- Problem description
Switch every "Instruction" in the records below to "Command", and leave the rest of the lines unchanged.

-.-.-

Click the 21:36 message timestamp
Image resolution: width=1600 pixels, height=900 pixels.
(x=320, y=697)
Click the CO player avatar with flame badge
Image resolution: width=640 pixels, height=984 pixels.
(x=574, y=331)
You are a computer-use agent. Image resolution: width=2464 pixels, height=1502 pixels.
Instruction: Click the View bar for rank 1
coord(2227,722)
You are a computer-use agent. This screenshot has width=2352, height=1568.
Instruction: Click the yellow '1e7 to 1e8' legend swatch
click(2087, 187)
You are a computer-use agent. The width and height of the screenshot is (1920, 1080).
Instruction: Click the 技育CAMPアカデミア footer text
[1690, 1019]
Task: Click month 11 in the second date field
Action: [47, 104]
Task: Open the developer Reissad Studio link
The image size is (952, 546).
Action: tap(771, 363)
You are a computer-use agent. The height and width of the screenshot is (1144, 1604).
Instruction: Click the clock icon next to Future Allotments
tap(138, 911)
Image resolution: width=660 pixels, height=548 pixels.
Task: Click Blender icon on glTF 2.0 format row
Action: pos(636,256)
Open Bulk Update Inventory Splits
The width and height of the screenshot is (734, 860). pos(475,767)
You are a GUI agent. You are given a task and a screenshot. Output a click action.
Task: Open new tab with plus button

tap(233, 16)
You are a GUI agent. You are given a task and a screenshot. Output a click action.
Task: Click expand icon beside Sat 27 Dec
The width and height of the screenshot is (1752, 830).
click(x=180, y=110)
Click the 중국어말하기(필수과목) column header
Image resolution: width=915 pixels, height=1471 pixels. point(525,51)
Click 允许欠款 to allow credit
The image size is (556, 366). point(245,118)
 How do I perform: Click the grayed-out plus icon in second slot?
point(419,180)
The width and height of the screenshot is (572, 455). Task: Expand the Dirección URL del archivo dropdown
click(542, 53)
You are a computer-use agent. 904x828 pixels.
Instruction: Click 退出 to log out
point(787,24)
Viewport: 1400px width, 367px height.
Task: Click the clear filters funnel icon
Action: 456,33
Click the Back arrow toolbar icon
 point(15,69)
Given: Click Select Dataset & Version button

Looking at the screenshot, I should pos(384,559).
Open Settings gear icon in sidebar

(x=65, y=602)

-.-.-

- Exercise answer
Click the 21:36 message timestamp
Image resolution: width=1600 pixels, height=900 pixels.
(x=320, y=697)
Click the CO player avatar with flame badge
Image resolution: width=640 pixels, height=984 pixels.
(x=574, y=331)
You are a computer-use agent. Image resolution: width=2464 pixels, height=1502 pixels.
Command: Click the View bar for rank 1
coord(2227,722)
You are a computer-use agent. This screenshot has width=2352, height=1568.
Command: Click the yellow '1e7 to 1e8' legend swatch
click(2087, 187)
You are a computer-use agent. The width and height of the screenshot is (1920, 1080).
Command: Click the 技育CAMPアカデミア footer text
[1690, 1019]
Task: Click month 11 in the second date field
Action: [47, 104]
Task: Open the developer Reissad Studio link
The image size is (952, 546).
Action: tap(771, 363)
You are a computer-use agent. The height and width of the screenshot is (1144, 1604).
Command: Click the clock icon next to Future Allotments
tap(138, 911)
Image resolution: width=660 pixels, height=548 pixels.
Task: Click Blender icon on glTF 2.0 format row
Action: pos(636,256)
Open Bulk Update Inventory Splits
The width and height of the screenshot is (734, 860). pos(475,767)
You are a GUI agent. You are given a task and a screenshot. Output a click action.
Task: Open new tab with plus button

tap(233, 16)
You are a GUI agent. You are given a task and a screenshot. Output a click action.
Task: Click expand icon beside Sat 27 Dec
The width and height of the screenshot is (1752, 830).
click(x=180, y=110)
Click the 중국어말하기(필수과목) column header
Image resolution: width=915 pixels, height=1471 pixels. point(525,51)
Click 允许欠款 to allow credit
The image size is (556, 366). point(245,118)
 How do I perform: Click the grayed-out plus icon in second slot?
point(419,180)
The width and height of the screenshot is (572, 455). Task: Expand the Dirección URL del archivo dropdown
click(542, 53)
You are a computer-use agent. 904x828 pixels.
Command: Click 退出 to log out
point(787,24)
Viewport: 1400px width, 367px height.
Task: Click the clear filters funnel icon
Action: 456,33
Click the Back arrow toolbar icon
 point(15,69)
Given: Click Select Dataset & Version button

Looking at the screenshot, I should pos(384,559).
Open Settings gear icon in sidebar

(x=65, y=602)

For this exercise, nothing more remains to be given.